В моих собственных письмах я снова и снова притаюсь в том, что не сумел разглядеть природы ее чувств ко мне и глубины моих чувств к ней! Я пишу, что это «непростительно», «печально» и, вместе с тем, «странно», а когда, осознав свою ошибку, чувствую, что подступают слезы, называю это «ужасным». И я действительно так считаю. В свою очередь это приводит к тому, что я пытаюсь вселить в нас обоих надежду, сообщив ей, что нашел себе комнату (на днях я собираюсь начать поиски) при университете, а поэтому она должна писать мне туда — если вообще захочет мне еще писать, — а не по старому адресу, чтобы Бригитта… В середине этих серьезных излияний с извинениями и мольбами о прощении, я оказываюсь во власти неуправляемых и противоречивых эмоций. Я чувствую свою никчемность. Я сам себе противен. Я испытываю стыд и раскаяние. Одновременно с этим меня не покидает столь же сильное чувство, что я ни в чем не виноват; что в том, что наивная и беззащитная Элизабет оказалась на пути грузовика, столь же виноваты индийцы, варившие свой рис с карри в два часа ночи, сколько и я. А что же Бригитта, которая должна была опекать Элизабет и которая сейчас лежит спокойно на кровати у противоположной стены, учит английскую грамматику и не обращает никакого внимания — или делает вид, что не обращает, — на муки моего самобичевания? Как будто то, что из-за этого грузовика у Элизабет сломана рука, а не шея, освобождает ее от всякой вины! Как будто то, как вела себя с нами Элизабет, целиком лежит на собственной совести Элизабет…. а не на совести Бригитты… или на моей совести. Но безусловно, несомненно, Бригитта не меньше меня виновата в том, что мы злоупотребили уступчивостью Элизабет. Так ли это? Ведь именно к Бригитте, а не ко мне инстинктивно тянулась Элизабет, когда ей была нужна поддержка. Когда, обессиленные, мы лежали на потертом ковре — ибо нашим жертвенным алтарем был пол, а не кровать — распластавшись среди разбросанных предметов нижнего белья, измученные, пресыщенные и смущенные, это Бригитта неизменно брала голову Элизабет в свои руки, нежно гладила ее по лицу и шептала по-матерински ласковые успокаивающие слова. Мои руки, мои слова никому не были нужны в этот момент. Они, мои руки и слова, значили все до момента апогея. Потом девчонки свертывались вместе калачиком, как в детстве в беседке или в палатке, где иначе невозможно было поместиться…

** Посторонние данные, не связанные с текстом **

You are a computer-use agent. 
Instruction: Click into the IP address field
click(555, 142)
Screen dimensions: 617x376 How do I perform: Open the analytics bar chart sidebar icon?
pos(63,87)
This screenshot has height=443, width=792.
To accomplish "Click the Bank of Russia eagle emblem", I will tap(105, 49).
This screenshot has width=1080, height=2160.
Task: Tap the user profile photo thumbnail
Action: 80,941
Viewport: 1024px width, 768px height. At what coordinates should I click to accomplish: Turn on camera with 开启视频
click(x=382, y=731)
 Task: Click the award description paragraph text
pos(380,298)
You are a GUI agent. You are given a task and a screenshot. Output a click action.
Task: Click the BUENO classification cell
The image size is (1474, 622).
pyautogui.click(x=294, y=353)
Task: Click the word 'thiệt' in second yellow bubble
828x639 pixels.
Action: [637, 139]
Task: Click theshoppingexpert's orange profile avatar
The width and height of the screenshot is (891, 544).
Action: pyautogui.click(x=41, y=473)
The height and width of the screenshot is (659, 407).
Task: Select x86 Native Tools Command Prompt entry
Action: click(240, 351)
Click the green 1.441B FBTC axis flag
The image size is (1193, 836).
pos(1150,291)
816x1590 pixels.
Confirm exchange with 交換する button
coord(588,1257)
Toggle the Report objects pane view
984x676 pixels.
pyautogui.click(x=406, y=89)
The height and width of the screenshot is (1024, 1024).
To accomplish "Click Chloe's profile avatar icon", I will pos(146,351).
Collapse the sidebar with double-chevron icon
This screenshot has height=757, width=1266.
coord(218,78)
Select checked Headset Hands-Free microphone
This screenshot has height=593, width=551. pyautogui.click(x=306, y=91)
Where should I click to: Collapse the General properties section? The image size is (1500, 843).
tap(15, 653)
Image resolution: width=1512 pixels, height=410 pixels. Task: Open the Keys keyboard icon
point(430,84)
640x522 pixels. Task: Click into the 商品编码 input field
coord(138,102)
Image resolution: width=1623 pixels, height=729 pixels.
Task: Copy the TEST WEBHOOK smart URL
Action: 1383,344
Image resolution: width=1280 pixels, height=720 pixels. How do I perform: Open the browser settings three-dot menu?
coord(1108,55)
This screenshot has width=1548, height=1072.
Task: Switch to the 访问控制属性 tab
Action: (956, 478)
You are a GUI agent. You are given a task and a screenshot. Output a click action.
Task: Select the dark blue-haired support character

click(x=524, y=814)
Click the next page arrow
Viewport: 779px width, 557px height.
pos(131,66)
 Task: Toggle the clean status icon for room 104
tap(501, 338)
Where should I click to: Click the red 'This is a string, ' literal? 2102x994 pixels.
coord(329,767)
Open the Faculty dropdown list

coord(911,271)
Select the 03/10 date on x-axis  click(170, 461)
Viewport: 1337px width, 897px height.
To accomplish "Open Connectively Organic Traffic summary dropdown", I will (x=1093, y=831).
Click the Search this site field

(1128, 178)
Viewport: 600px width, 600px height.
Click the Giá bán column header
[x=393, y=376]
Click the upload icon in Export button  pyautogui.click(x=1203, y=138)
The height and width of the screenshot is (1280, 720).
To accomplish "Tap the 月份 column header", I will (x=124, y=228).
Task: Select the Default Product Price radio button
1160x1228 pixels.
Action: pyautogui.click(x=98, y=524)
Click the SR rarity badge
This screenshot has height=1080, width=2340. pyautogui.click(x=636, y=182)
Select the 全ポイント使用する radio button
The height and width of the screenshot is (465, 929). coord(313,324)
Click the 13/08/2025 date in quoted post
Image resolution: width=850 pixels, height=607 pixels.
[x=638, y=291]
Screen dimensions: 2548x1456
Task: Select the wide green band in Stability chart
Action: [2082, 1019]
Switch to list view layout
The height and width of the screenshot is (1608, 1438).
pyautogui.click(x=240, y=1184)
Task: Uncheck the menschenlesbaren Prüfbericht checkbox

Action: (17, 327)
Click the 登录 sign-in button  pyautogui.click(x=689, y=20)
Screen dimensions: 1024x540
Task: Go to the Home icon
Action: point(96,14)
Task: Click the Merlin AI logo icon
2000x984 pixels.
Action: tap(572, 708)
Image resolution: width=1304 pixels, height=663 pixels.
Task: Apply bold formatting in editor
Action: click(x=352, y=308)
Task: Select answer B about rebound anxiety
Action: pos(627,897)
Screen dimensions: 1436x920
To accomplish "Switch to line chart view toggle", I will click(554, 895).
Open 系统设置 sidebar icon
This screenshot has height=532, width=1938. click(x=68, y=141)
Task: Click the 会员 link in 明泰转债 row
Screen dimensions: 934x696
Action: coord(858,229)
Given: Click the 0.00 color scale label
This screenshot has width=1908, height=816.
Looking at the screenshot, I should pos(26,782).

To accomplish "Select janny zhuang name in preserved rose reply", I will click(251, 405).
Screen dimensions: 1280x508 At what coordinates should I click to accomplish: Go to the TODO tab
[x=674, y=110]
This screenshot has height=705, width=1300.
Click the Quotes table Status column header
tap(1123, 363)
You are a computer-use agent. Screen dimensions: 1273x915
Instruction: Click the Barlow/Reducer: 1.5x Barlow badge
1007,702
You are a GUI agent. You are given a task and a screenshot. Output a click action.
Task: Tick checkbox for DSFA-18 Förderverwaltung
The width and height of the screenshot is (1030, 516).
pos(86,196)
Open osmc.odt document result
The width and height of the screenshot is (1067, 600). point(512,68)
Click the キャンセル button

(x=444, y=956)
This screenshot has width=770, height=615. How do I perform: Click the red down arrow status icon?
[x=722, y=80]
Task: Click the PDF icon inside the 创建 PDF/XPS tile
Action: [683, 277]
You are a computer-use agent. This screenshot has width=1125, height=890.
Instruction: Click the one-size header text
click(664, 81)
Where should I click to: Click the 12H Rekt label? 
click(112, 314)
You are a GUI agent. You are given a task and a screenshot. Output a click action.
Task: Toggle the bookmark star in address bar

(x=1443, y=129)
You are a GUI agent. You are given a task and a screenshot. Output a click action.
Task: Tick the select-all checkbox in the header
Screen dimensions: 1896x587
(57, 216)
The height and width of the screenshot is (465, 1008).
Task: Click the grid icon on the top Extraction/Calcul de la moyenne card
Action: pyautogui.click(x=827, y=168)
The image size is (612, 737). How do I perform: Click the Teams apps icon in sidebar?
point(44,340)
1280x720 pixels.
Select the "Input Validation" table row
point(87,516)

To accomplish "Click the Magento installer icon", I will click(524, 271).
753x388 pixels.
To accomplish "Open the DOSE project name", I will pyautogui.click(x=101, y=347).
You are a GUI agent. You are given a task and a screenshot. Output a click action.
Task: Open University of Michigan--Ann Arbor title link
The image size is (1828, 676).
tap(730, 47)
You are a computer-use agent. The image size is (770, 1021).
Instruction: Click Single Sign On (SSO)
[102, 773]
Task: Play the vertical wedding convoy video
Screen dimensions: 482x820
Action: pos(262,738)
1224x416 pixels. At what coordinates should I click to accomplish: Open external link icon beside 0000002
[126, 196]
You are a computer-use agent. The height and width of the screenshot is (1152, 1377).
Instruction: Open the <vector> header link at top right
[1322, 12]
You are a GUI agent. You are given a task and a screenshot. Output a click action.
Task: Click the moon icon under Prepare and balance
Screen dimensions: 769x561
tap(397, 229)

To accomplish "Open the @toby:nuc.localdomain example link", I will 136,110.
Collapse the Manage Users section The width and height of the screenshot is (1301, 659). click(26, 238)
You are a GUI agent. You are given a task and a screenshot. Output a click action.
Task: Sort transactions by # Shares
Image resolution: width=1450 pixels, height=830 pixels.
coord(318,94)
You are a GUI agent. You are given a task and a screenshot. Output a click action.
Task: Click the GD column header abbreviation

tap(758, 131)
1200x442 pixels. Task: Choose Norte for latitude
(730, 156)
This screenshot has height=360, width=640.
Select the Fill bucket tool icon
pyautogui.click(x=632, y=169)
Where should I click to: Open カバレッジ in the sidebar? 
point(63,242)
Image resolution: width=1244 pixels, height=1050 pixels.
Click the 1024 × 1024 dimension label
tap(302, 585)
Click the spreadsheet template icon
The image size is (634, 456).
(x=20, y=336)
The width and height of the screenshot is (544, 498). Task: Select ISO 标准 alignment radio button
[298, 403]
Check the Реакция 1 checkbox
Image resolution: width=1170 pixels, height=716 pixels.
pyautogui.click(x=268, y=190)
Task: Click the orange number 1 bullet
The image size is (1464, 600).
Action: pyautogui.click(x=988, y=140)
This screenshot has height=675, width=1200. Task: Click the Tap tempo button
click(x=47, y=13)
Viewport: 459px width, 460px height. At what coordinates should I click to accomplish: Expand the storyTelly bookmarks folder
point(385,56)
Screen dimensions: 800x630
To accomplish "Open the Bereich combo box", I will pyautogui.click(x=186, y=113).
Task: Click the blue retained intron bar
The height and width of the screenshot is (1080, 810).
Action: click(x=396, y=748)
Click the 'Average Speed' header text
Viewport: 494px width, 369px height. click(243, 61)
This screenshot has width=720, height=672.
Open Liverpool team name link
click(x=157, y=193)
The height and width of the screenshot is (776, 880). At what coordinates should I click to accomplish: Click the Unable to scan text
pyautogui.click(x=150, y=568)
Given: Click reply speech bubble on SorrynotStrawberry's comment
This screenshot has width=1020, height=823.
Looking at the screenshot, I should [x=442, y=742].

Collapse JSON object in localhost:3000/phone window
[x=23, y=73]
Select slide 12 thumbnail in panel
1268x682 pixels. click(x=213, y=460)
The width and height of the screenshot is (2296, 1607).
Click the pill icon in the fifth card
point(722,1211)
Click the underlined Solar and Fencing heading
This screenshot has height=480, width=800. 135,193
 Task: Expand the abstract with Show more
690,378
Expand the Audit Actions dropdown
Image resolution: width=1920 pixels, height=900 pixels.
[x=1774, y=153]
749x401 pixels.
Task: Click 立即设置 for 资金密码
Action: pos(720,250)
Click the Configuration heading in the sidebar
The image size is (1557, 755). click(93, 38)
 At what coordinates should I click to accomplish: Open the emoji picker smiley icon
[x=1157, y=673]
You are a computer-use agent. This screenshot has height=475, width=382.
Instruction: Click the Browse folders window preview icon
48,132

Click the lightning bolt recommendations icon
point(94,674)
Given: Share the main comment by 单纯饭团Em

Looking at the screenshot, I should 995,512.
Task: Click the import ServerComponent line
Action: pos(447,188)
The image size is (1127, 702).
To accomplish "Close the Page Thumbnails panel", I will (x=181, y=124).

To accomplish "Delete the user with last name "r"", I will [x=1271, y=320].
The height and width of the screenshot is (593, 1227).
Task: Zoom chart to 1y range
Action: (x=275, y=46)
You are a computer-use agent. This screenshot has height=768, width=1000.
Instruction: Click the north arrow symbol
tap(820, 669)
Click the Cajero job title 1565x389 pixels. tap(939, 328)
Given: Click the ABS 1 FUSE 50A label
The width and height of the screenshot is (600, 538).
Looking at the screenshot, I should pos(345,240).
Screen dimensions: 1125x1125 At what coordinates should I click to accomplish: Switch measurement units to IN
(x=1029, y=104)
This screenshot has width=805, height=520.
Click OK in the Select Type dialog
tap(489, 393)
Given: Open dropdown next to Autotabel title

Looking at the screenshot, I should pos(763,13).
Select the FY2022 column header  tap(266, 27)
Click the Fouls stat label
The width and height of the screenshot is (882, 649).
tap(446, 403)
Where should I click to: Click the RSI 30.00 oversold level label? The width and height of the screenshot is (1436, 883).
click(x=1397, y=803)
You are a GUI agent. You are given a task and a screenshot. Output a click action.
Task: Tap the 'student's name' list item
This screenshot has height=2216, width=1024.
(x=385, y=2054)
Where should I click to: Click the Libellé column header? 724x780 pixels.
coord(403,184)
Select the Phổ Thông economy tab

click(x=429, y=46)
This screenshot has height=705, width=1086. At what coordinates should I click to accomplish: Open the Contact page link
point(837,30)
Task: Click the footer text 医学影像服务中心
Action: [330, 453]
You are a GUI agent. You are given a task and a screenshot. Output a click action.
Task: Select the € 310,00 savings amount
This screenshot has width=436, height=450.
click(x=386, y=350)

Так и не дописав письма, я выхожу на улицу и иду через полгорода (обычно я двигаюсь в направлении Сохо), пытаясь взять себя в руки. Чувствуя себя в этот момент Раскольниковым (таким Раскольниковым, какого играет Пудднхед Уилсон), я пытаюсь «видеть все насквозь». Это значит, что я должен постараться посмотреть на неожиданный поворот событий глазами Бригитты. Поскольку я не обладаю способностями спонтанно почувствовать в себе хладнокровие или силу — если это сила, — не попытаться ли мне путем рассуждений почувствовать себя в ее шкуре? Да, использовать наконец мои мозги фулбрайтского стипендиата — должны же они мне пригодиться! Видеть насквозь, черт побери! Это не так уж трудно. Разве это не ты вертелся вокруг этих двух девчонок, изображая из себя праведника? Разве не ты сочинял, как все вы, небылицы, чтобы доставить радость старикам-родителям? Что ж, или сдавай позиции и играй в игрушки с Шелковой Уолш, или оставайся там, где ты есть и делай, что тебе хочется. Бригитте тоже не чуждо ничто человеческое. Сильные и здравомыслящие — тоже люди (если это сила и здравомыслие). Тому, кому уже не четыре года, не подобает громко плакать и капризничать! Элизабет абсолютно права: Гитта есть Гитта, а Бетта есть Бетта. Настало время и тебе стать самим собой!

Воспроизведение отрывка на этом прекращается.